**What the task requires:** Write out exactly, with both ends included, the lines that run from the line containing "This screenshot has width=511, height=227." to the end of the entries. Pictures are not part of the answer.
Start of Exercise inputs
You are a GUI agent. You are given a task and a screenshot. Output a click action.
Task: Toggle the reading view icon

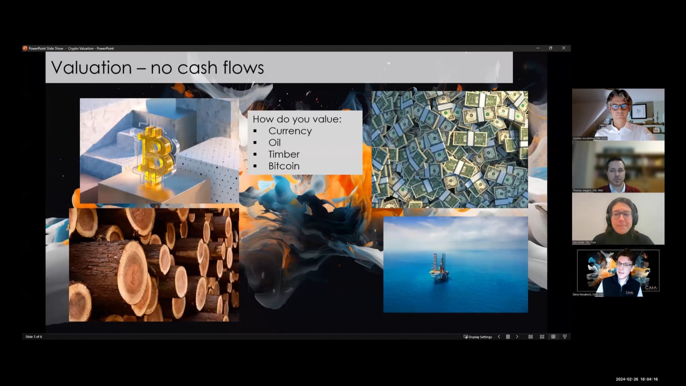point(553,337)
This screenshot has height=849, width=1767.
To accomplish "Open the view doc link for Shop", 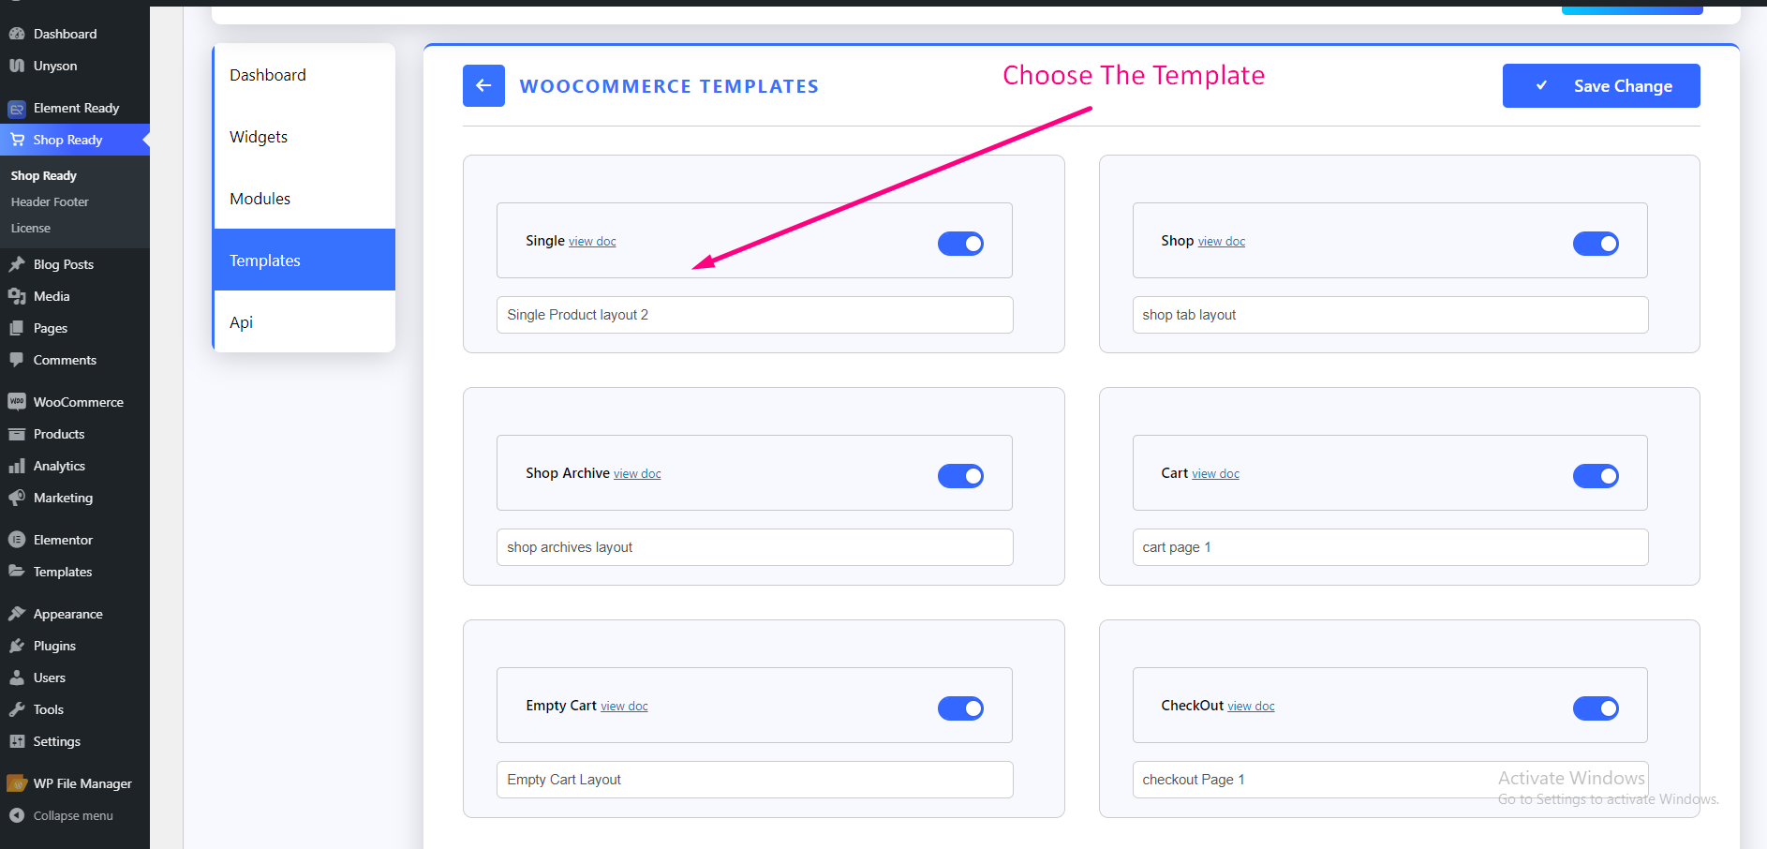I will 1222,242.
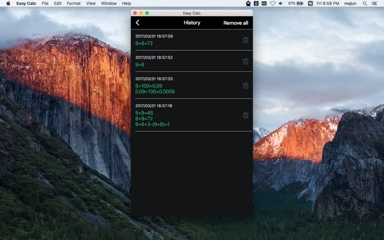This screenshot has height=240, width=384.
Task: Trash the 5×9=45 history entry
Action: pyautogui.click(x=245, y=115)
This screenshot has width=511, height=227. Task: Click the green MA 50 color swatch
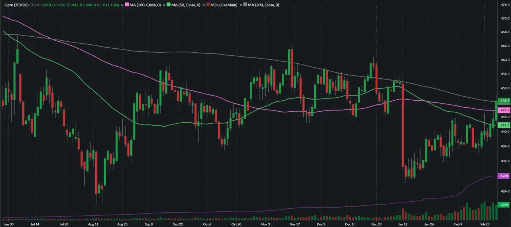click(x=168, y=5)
End of Exercise inputs
**Task answer:**
This screenshot has width=511, height=227. Task: Click the green MA 50 color swatch
click(x=168, y=5)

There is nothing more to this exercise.